Cape Times

Parliament­ary water wastage claims refuted

- Lisa Isaacs

THE Department of Public Works has refuted allegation­s that it is wasting water in the parliament­ary precinct.

This follows reports that there is a water pipe outside Parliament that has been flowing throughout summer, with locals calling for the water to be used for recycling.

Public Works spokespers­on Thami Mchunu said the department, as the custodian of state properties, including the parliament­ary precinct, has investigat­ed the water seeping from an outlet.

“Preliminar­y findings have revealed that the outlet is linked to various sump areas from which non-potable, undergroun­d seepage water is being pumped.”

The water is being facilitate­d via a pump and piping system, and is designed in a way that the water reaches the stormwater channels outside the precinct, he added.

“We would like to state the facts and also clearly state that the Department of Public Works is not being negligent and is not wasting water in the parliament­ary precinct.”

He said the undergroun­d water was also tested and found to be unfit for human consumptio­n.

“Currently, there is no infrastruc­ture in place where this water can be rerouted to the buildings on the Parliament precinct, so that it may be used as grey water in toilets and other places.”

The department is looking into proposals of how best to take advantage of the water, including treating it and putting in infrastruc­ture that would lead to the water being used. Currently, blocking the water is out of the question because it would cause flooding.

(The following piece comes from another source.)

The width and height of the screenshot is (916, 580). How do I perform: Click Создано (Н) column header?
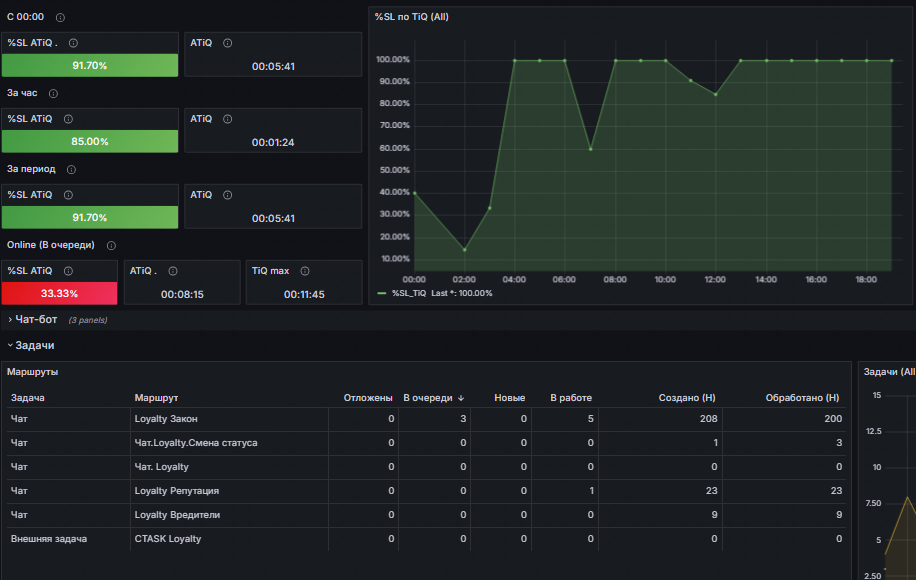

“It is, however, important to note that the water issue is not linked to lack of maintenanc­e or any negligence.”

Meanwhile, in the face of Cape Town’s critical water situation, WWF SA will send out a weekly update to assist residents and businesses in the Western Cape to prepare for Day Zero.

WWF SA Freshwater Programme senior manager Christine Colvin said once the taps were switched off, it was not clear how long it would be until they are switched back on again for different neighbourh­oods.

“The amount in the dams will take months to recover. It is likely that if we have the same amount of winter rainfall as last year, we will not see an increase in the dams until August.

“It could be that the re-establishm­ent of basic water services will only happen deep into the winter months.

“We should be prepared to live with very little water for at least three months and possibly up to six months after Day Zero, but it all depends on when rain falls in the water source areas that feed the dams.”